The Eradication Game

In the game of viral infections versus humans, viruses have been winning for a few thousand years. However with massive advances in research and global health policy, we are starting to take the upper hand.

Written by: Helena Winstone

Art by: Yang Xin


An important 40th birthday

2017 marks 40 years since the last documented natural case of smallpox and 2020 will mark 40 years since its official eradication by the WHO. Following the successful elimination of a disease which caused between 300–500 million deaths in the 20th century alone, the WHO has chosen polio as the next virus to eradicate from the planet: and with polio now only endemic in two countries, its elimination is in sight. So with our understanding of viral infections exploding like herpesvirus DNA out of its capsid (which has the force of popping a champagne cork if you want a fun fact for down the pub), will we see a burst of eradicated viruses in the next 40 years? And if so, where should the line be drawn?

 

A case of beginner’s luck?

Supplied material:

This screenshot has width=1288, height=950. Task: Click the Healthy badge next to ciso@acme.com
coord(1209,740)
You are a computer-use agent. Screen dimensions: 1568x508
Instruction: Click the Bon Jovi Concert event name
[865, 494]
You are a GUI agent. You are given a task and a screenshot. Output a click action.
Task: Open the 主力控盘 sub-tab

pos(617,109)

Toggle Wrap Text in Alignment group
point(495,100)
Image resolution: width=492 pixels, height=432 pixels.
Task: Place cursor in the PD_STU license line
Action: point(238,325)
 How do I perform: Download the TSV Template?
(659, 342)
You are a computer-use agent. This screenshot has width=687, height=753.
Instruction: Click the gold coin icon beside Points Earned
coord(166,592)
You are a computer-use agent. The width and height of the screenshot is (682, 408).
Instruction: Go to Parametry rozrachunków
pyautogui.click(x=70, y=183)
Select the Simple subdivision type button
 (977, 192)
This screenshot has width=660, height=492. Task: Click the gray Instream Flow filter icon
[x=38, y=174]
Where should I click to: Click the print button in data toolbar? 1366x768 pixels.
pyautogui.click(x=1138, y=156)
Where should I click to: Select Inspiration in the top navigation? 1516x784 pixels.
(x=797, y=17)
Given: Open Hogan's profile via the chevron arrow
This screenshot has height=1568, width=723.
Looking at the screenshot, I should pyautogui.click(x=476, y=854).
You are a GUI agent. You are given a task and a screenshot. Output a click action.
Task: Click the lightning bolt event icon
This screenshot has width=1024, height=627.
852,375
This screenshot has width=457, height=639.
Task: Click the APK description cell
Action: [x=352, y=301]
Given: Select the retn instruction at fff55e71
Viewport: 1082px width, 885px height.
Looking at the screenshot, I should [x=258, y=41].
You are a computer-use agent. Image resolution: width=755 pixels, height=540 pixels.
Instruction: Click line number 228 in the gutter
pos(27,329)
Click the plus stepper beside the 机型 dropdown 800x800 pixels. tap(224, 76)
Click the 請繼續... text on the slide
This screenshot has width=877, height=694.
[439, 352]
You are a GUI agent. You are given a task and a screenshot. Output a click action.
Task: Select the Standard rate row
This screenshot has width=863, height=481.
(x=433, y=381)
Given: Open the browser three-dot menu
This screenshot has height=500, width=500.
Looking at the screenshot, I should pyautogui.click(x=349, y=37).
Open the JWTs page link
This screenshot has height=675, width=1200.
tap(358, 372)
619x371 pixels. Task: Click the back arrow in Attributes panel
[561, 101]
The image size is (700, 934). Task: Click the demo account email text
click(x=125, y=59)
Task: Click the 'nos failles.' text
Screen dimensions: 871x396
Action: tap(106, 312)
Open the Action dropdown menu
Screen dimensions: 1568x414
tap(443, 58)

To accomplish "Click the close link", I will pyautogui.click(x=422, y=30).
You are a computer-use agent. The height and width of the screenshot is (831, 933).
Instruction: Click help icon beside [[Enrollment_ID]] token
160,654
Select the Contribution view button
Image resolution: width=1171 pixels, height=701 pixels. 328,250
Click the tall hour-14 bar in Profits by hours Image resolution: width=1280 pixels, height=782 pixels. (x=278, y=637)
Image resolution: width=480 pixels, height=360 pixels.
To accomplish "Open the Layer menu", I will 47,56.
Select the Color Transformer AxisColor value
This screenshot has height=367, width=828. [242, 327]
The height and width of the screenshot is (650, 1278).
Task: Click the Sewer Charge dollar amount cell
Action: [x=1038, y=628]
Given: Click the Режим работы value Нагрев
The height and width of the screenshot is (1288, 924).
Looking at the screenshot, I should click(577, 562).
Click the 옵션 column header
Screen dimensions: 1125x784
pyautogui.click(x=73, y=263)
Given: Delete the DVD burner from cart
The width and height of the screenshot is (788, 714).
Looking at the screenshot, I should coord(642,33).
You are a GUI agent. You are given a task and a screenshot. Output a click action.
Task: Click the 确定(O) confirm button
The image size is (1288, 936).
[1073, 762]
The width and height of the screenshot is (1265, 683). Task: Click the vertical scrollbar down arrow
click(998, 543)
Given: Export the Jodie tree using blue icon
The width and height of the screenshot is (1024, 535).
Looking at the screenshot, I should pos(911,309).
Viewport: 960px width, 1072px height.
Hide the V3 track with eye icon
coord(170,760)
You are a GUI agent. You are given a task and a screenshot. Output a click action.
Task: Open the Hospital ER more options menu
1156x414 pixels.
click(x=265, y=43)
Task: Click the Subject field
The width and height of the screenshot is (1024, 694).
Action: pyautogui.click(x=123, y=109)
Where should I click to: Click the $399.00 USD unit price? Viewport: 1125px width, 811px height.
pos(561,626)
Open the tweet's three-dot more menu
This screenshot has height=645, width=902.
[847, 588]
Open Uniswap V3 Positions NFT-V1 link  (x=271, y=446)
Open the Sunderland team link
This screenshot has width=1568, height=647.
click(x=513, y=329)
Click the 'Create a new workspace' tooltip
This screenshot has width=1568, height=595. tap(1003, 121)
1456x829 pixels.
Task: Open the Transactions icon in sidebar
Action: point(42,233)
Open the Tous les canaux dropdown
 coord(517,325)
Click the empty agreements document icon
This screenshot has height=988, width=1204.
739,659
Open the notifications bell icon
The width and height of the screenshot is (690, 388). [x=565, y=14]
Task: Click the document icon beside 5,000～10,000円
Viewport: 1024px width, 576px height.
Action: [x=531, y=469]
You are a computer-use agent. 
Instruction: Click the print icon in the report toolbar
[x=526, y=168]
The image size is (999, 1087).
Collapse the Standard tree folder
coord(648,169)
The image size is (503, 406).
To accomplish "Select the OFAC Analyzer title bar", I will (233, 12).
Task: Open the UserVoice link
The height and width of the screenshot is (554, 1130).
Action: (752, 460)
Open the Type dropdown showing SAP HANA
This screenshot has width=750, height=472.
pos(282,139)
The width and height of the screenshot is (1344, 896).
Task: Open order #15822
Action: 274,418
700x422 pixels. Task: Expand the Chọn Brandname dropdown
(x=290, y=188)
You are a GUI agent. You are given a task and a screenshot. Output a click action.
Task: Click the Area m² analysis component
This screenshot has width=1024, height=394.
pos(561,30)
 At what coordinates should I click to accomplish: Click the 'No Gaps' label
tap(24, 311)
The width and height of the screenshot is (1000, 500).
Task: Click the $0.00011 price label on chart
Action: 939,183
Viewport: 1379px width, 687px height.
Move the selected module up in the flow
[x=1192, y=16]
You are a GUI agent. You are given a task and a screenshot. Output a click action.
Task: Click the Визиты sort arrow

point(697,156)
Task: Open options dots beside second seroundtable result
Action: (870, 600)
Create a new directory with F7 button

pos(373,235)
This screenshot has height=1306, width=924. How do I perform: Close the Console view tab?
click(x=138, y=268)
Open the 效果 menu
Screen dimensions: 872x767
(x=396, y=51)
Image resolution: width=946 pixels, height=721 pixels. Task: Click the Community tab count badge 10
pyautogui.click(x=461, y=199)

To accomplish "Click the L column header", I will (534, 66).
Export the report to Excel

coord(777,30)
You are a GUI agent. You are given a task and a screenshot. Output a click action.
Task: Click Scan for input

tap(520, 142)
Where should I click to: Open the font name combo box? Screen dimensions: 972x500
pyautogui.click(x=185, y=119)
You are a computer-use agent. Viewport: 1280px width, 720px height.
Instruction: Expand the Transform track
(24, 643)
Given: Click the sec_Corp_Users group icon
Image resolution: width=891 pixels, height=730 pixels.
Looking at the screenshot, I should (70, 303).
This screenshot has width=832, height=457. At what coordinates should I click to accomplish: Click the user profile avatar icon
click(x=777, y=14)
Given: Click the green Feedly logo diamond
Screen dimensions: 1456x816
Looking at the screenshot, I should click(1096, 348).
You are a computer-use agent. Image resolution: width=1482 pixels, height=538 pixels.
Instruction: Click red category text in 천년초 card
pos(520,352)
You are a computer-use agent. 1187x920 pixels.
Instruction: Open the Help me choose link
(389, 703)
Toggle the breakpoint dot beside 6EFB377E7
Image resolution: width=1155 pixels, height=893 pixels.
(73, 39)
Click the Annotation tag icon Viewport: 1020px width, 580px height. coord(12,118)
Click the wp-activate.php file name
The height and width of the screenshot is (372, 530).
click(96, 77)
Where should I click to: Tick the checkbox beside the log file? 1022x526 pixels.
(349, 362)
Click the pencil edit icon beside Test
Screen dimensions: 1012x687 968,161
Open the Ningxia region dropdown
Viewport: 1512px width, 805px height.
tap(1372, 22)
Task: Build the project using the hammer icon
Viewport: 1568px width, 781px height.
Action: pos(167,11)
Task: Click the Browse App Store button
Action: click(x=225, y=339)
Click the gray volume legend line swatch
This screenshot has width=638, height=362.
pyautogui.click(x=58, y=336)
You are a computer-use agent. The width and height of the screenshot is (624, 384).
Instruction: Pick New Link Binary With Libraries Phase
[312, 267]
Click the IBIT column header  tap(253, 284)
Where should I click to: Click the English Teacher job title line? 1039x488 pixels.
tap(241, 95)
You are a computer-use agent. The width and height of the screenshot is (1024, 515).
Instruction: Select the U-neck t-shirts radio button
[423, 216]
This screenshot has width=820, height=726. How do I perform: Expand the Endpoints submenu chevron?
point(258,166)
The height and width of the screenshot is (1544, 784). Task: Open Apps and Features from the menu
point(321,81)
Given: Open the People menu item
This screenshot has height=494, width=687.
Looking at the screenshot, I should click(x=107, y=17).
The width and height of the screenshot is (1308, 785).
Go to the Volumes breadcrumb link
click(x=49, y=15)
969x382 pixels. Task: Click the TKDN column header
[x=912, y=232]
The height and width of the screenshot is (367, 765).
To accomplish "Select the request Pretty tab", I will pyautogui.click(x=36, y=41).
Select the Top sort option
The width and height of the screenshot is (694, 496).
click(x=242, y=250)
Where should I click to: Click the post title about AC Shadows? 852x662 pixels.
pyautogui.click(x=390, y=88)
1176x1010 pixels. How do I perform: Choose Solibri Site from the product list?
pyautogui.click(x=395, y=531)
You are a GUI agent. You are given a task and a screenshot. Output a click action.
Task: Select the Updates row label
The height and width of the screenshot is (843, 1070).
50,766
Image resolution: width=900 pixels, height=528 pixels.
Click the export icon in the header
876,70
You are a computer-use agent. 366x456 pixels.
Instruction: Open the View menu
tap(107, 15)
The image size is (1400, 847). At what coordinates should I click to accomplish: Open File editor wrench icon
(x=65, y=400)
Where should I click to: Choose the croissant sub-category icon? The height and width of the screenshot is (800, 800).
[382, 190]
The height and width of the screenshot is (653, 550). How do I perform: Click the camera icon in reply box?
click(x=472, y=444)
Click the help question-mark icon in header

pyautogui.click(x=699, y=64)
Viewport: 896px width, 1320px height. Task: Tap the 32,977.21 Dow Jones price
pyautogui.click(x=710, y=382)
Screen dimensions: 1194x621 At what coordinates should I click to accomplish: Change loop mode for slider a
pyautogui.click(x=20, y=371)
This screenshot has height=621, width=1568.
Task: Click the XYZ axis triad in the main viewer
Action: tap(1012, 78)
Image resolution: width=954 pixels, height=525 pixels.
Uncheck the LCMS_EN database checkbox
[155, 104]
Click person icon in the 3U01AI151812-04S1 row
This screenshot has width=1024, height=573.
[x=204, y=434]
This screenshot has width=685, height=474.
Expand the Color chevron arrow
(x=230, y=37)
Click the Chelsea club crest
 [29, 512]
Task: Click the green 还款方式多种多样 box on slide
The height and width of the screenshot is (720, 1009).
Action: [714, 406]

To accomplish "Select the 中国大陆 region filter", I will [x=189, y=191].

Exercise instructions:
(1) From the article on virus eradication, retype the text between "In the game" and "the upper hand.", inclusive.
(2) Answer these questions from the article on virus eradication:
(a) Who is credited with writing the article?
(b) Which virus has the WHO chosen as the next to eradicate?
(c) How many deaths did smallpox cause in the 20th century alone?
(3) Carry on the article on virus eradication from its last line, the heading "A case of beginner's luck?"

Answers in order:
(1)
In the game of viral infections versus humans, viruses have been winning for a few thousand years. However with massive advances in research and global health policy, we are starting to take the upper hand.

(2)
(a) Helena Winstone
(b) Polio
(c) Between 300 and 500 million

(3)
So, after our initial success of abolishing one of the world’s most lethal viruses half a century ago, why is polio proving more difficult to eliminate? Until its eradication, smallpox was one of the most feared diseases in the world, killing 1 out of every 4 people infected and leaving survivors with lifelong scars. However, smallpox’s blatant visual severity was one of the key factors to its eradication. The obvious symptoms of smallpox infection meant quarantine of patients was fast and effective in preventing spread of the disease. Additionally, one vaccine against smallpox conferred long-lasting immunity and as the virus only infected humans,  there were no other animal reservoirs it could emerge from. Polio, on the other hand, incurs significantly more difficulties. 90% of people infected with polio are asymptomatic, meaning they can transmit the disease to many other people before an outbreak is identified. This also poses issues for maintaining polio’s eradication status after the last documented cases,  as the virus could in fact still be present asymptomatically and re-emerge. Furthermore, unlike smallpox, one vaccine is not enough to generate lifelong immunity to polio, so multiple vaccinations are needed. This is not always possible in countries and areas that are most vulnerable to polio due to accessibility problems caused by migrating and extremely rural populations.

 

Are other eradications in sight?

A world free of polio is in sight, as only two countries are still endemic for polio and two of the three types of polio have not been documented as a natural case for over 10 years. According to the WHO, once polio is eradicated, measles will be the next focus. Measles is an incredibly infectious disease, which resulted in nearly 90,000 deaths worldwide in 2016. It is estimated at least 93% of a population would need to be vaccinated in order to prevent measles transmission (key to eradication), but last year only an 85% vaccination coverage was achieved worldwide. However, vaccinations against measles are increasing, and it is entirely possible that in 40 years time measles may also be eliminated.

 

Where do you draw the line?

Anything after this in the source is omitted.